In fact, there are others like you, many more than you think. What you are experiencing has a name. And preliminary results from a study out of the UBC Anxiety Disorders Clinic show that it can be treated.
It's called primary obsession and it's a form of obsessive compulsive disorder without the visible compulsions. OCD gained exposure when Jack Nicholson portrayed the obsessively handwashing, door-locking Melvin Udall in the 1997 movie As Good as It Gets, for which he and costar Helen Hunt won Academy awards. Primary obsession is OCD's lesser-known cousin, and while it has been on the books for about 20 years as an official disorder, very little is known about treating it. The reason for this is that PO manifests in thoughts, images, or impulses, while standard OCD treatments have focused on dealing with compulsive behaviour.
An Anxiety Disorders Clinic press release on the study emphasizes that there are no documented cases of anyone with PO acting on such thoughts or images. In fact, people who suffer from the disorder tend to be more highly principled and have higher moral codes than the rest of us, says Melisa Robichaud, the postdoctoral fellow responsible for daily administration of the study, and this may have something to do with its pathology. "These thoughts or images are very distressful to these people because they go entirely against their value systems," Robichaud said in a telephone interview with the Georgia Straight. "People who are gentle by nature will have violent thoughts, for example. Or people who are highly religious will experience the impulse to yell out blasphemies in church."
According to Robichaud, the disorder typically involves one of three themes: sex, as in unwanted thoughts involving homosexuality, aggressive sexual behaviour, child molestation, or bestiality; aggression, as in unwanted images of violence involving strangers or loves ones; and religion, as in blasphemous thoughts.
Little is known about the causes of primary obsession, although it's speculated that genetics may be involved and that stress can trigger the onset. It affects men and women equally, and though it's more common in people in their 20s and 30s, no age group is exempt.
Because it tends to go unreported and undiagnosed, its prevalence has been underestimated. Robichaud says that based on reported cases, it's estimated that about five percent of people with OCD have primary obsession. She adds that given that two out of every 100 people in the general population have OCD, costing Canada alone billions to diagnose and treat, the incidence of PO is significant enough to worry about.
The Anxiety Disorders Clinic study, funded by the Canadian Institute of Health Research, has been going on for the past four years and has provided two different treatments to more than 70 sufferers of PO. One method tackles the interpretation of the offending thoughts or images; the other focuses on dealing with the stress caused by such thoughts or images. The goal is to see which is more effective over the long term and whether certain people respond better to one over the other. Details on the treatments can be found at www.ocdtreatment.ca/.
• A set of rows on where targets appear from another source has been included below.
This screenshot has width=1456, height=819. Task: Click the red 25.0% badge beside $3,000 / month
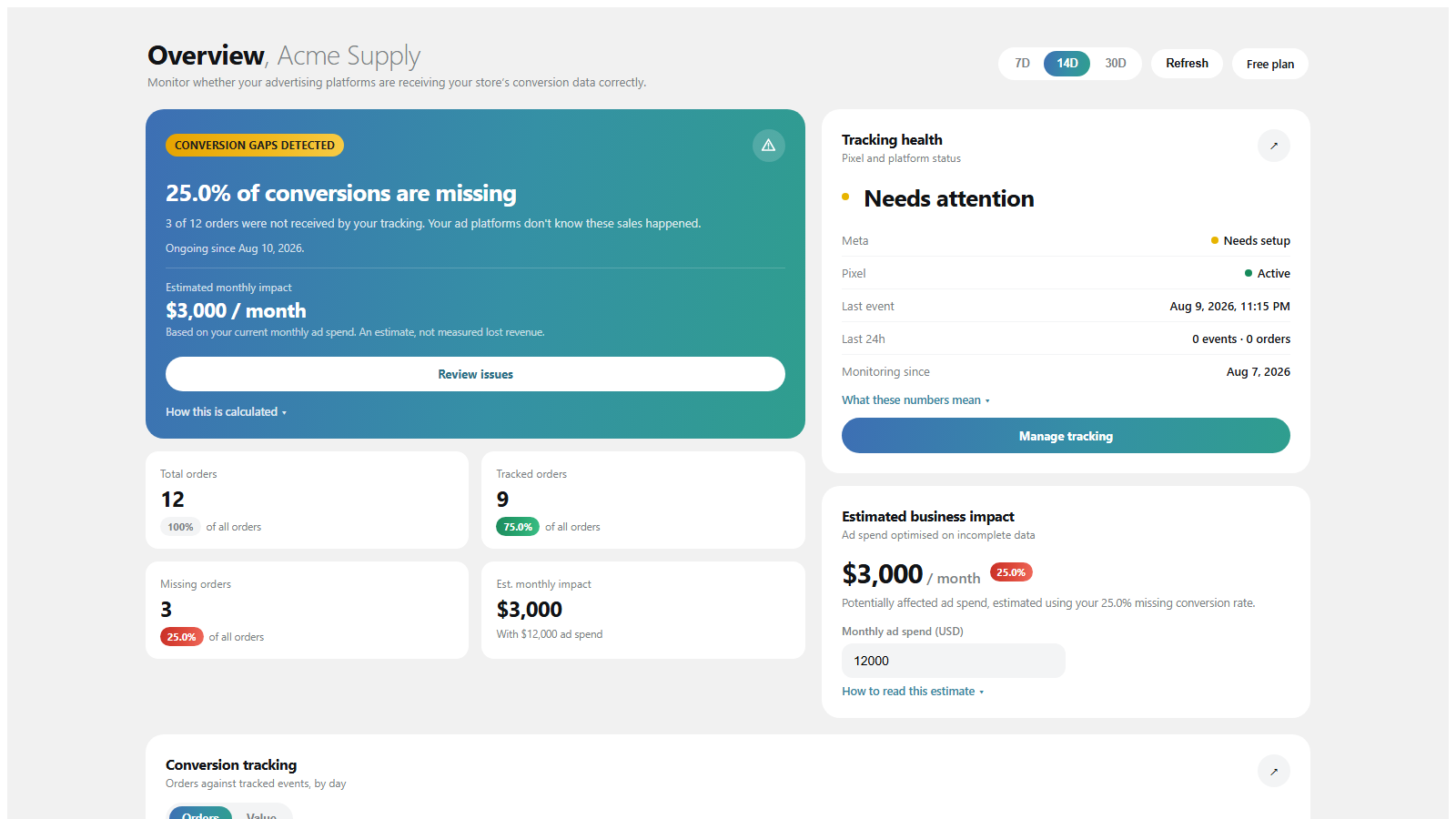pyautogui.click(x=1011, y=572)
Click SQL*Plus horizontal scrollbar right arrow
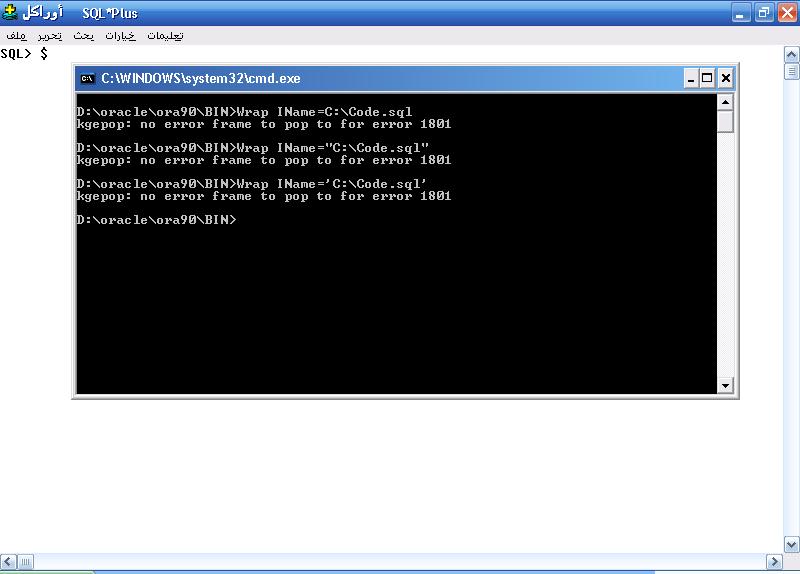 tap(775, 561)
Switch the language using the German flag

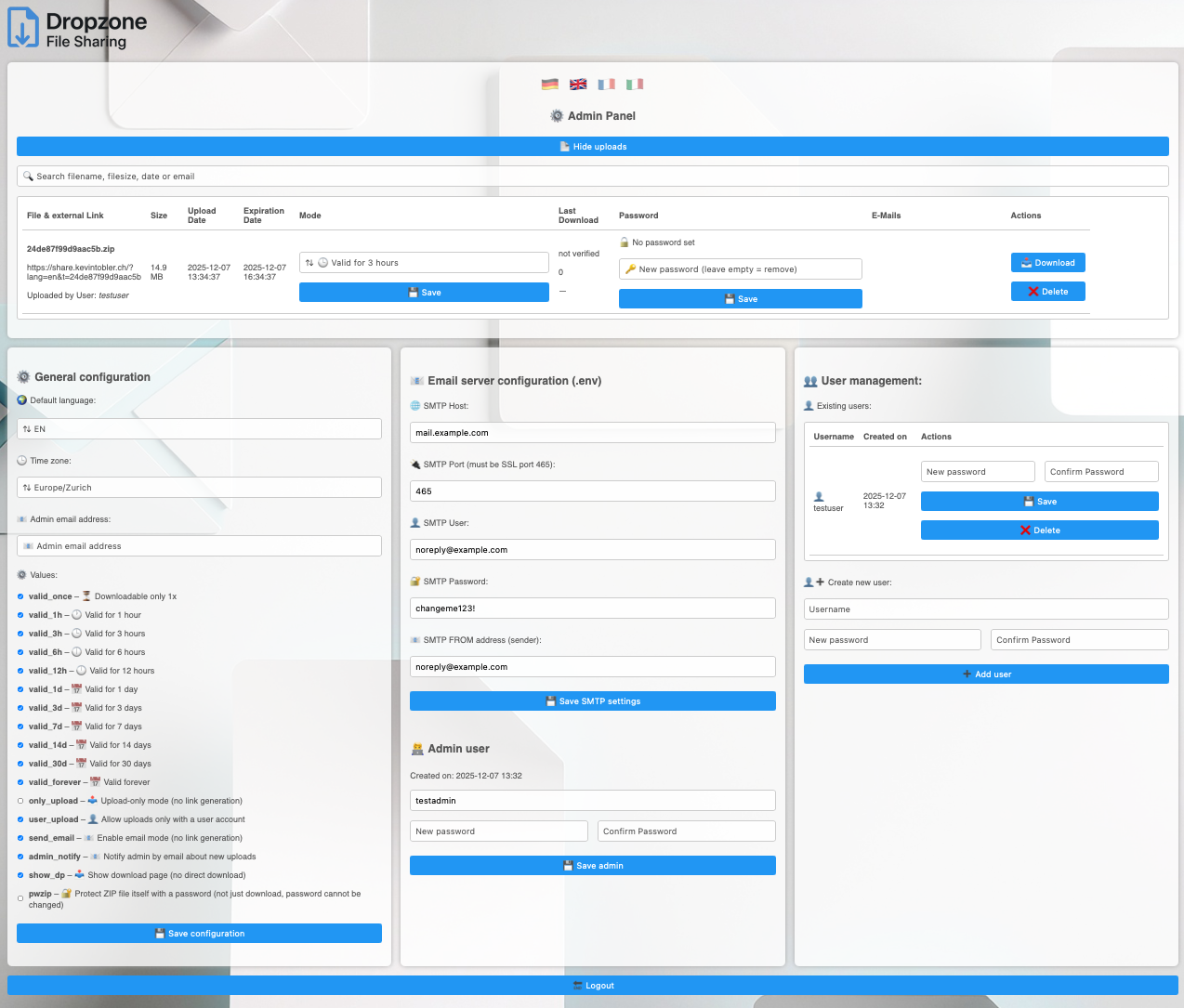coord(549,84)
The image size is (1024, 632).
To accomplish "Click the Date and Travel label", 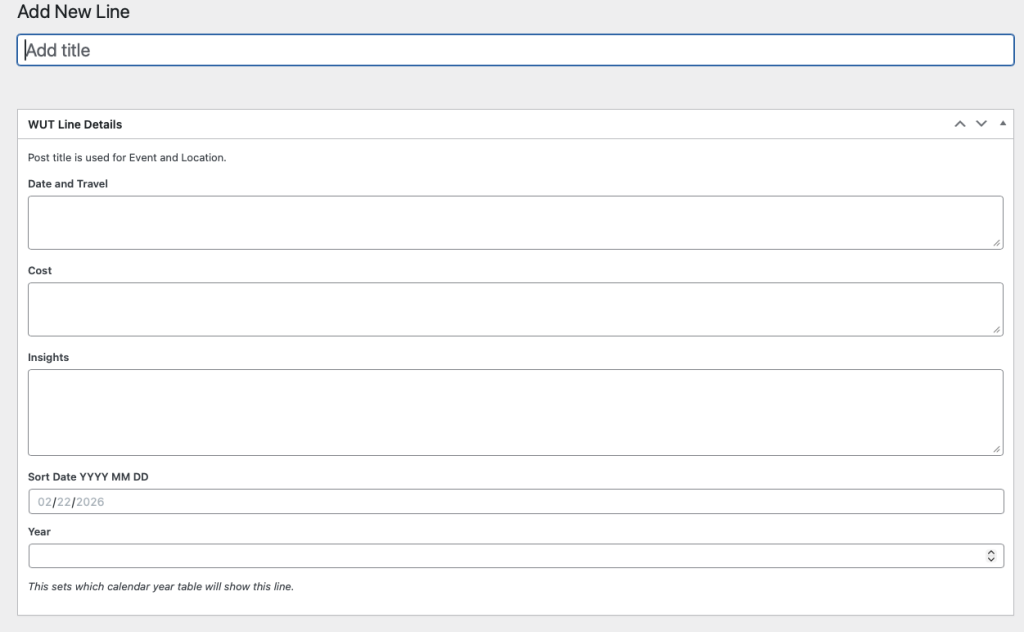I will (68, 184).
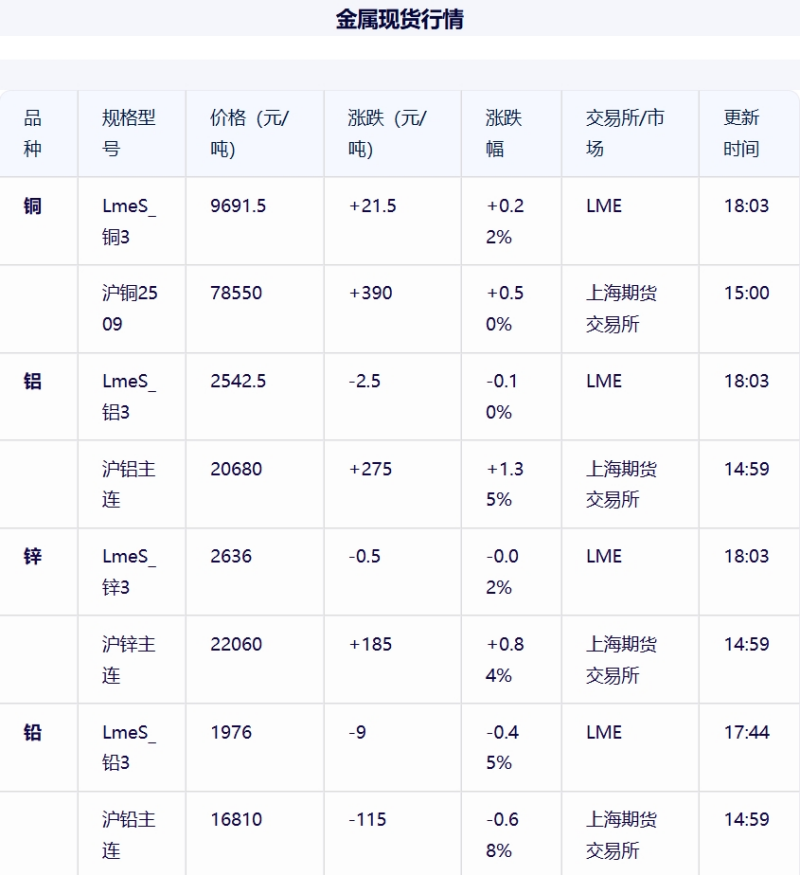Select the 锌 category cell
The height and width of the screenshot is (875, 800).
point(33,556)
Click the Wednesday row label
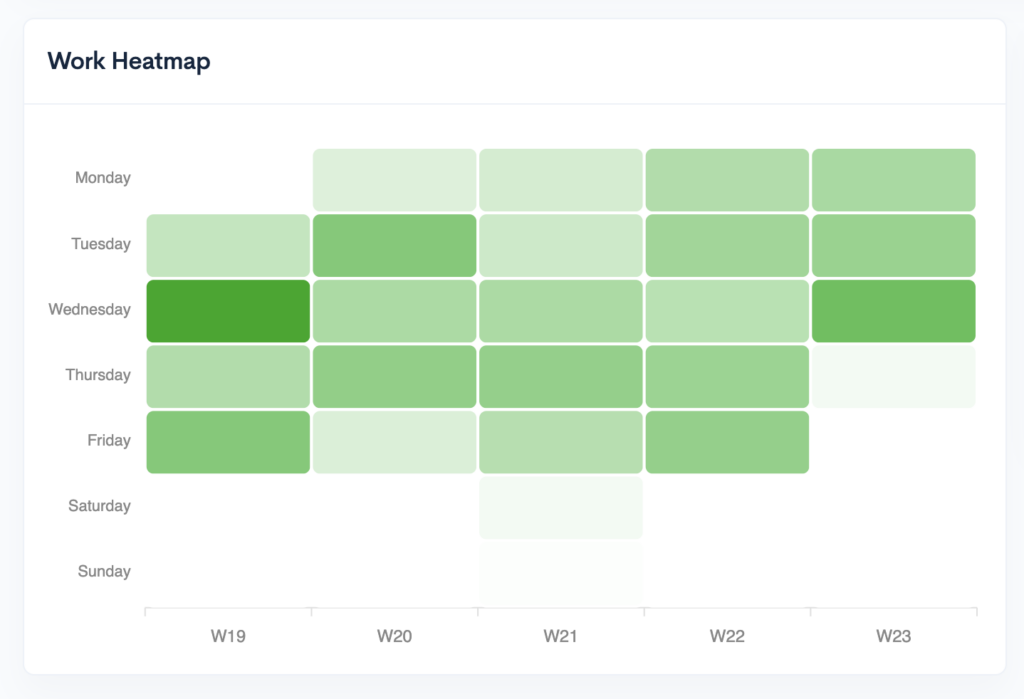 pyautogui.click(x=89, y=309)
Results so far are very promising, according to Robichaud: "They are clinically significant," she said. "Three-quarters of participants are doing so much better that it makes a practical difference in their lives. They are functionally much better and their lives are opening up again."
The study is accepting new patients until April 14 to undergo the free treatments. Robichaud is the first contact for participants during a two- to three-hour assessment. Once accepted, they commit to 13 one-hour sessions, once a week, as well as follow-up sessions six and 12 months after their final treatment. People interested in participating can call 604-822-7676.
For Robichaud, the preliminary results are heartening to say the least. "It's so sad to listen to people who are good, good people describing themselves as horrible." For those with the disorder, they provide a glimmer of hope-and the promise of having their lives back again.